Stored rows
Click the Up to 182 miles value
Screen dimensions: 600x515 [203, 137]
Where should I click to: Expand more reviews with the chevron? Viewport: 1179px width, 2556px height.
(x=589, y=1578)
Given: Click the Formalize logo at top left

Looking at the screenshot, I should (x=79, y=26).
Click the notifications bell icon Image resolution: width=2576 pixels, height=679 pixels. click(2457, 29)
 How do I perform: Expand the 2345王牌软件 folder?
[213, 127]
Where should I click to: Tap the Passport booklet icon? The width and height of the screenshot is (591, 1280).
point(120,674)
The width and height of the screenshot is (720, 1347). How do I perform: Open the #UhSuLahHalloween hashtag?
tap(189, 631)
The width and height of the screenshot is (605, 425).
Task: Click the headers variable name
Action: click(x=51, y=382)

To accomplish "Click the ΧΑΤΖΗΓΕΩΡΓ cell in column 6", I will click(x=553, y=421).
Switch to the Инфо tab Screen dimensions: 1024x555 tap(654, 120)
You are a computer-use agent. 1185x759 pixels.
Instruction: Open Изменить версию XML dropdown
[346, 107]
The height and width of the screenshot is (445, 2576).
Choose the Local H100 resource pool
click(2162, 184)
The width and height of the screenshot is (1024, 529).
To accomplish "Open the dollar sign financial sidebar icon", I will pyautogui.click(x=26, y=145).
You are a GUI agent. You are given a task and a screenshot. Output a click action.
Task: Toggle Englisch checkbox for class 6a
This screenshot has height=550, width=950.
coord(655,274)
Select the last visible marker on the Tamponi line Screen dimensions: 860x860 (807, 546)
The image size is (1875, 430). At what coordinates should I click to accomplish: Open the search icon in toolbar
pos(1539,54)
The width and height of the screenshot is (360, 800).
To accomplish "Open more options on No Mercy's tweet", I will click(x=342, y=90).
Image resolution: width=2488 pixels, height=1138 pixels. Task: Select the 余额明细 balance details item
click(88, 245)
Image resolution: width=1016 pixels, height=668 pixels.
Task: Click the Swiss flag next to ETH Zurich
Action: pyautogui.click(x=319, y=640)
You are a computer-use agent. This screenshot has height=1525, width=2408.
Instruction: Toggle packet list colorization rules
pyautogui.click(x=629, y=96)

Written problem
Put the lines above into a Markdown table with two columns, No. and Text. Number each row in order and leave out the blank lines.

Written solution
| No. | Text |
|---|---|
| 1 | Click the Up to 182 miles value |
| 2 | Screen dimensions: 600x515 [203, 137] |
| 3 | Where should I click to: Expand more reviews with the chevron? Viewport: 1179px width, 2556px height. |
| 4 | (x=589, y=1578) |
| 5 | Given: Click the Formalize logo at top left |
| 6 | Looking at the screenshot, I should (x=79, y=26). |
| 7 | Click the notifications bell icon Image resolution: width=2576 pixels, height=679 pixels. click(2457, 29) |
| 8 |  How do I perform: Expand the 2345王牌软件 folder? |
| 9 | [213, 127] |
| 10 | Where should I click to: Tap the Passport booklet icon? The width and height of the screenshot is (591, 1280). |
| 11 | point(120,674) |
| 12 | The width and height of the screenshot is (720, 1347). How do I perform: Open the #UhSuLahHalloween hashtag? |
| 13 | tap(189, 631) |
| 14 | The width and height of the screenshot is (605, 425). |
| 15 | Task: Click the headers variable name |
| 16 | Action: click(x=51, y=382) |
| 17 | To accomplish "Click the ΧΑΤΖΗΓΕΩΡΓ cell in column 6", I will click(x=553, y=421). |
| 18 | Switch to the Инфо tab Screen dimensions: 1024x555 tap(654, 120) |
| 19 | You are a computer-use agent. 1185x759 pixels. |
| 20 | Instruction: Open Изменить версию XML dropdown |
| 21 | [346, 107] |
| 22 | The height and width of the screenshot is (445, 2576). |
| 23 | Choose the Local H100 resource pool |
| 24 | click(2162, 184) |
| 25 | The width and height of the screenshot is (1024, 529). |
| 26 | To accomplish "Open the dollar sign financial sidebar icon", I will pyautogui.click(x=26, y=145). |
| 27 | You are a GUI agent. You are given a task and a screenshot. Output a click action. |
| 28 | Task: Toggle Englisch checkbox for class 6a |
| 29 | This screenshot has height=550, width=950. |
| 30 | coord(655,274) |
| 31 | Select the last visible marker on the Tamponi line Screen dimensions: 860x860 (807, 546) |
| 32 | The image size is (1875, 430). At what coordinates should I click to accomplish: Open the search icon in toolbar |
| 33 | pos(1539,54) |
| 34 | The width and height of the screenshot is (360, 800). |
| 35 | To accomplish "Open more options on No Mercy's tweet", I will click(x=342, y=90). |
| 36 | Image resolution: width=2488 pixels, height=1138 pixels. Task: Select the 余额明细 balance details item |
| 37 | click(88, 245) |
| 38 | Image resolution: width=1016 pixels, height=668 pixels. |
| 39 | Task: Click the Swiss flag next to ETH Zurich |
| 40 | Action: pyautogui.click(x=319, y=640) |
| 41 | You are a computer-use agent. This screenshot has height=1525, width=2408. |
| 42 | Instruction: Toggle packet list colorization rules |
| 43 | pyautogui.click(x=629, y=96) |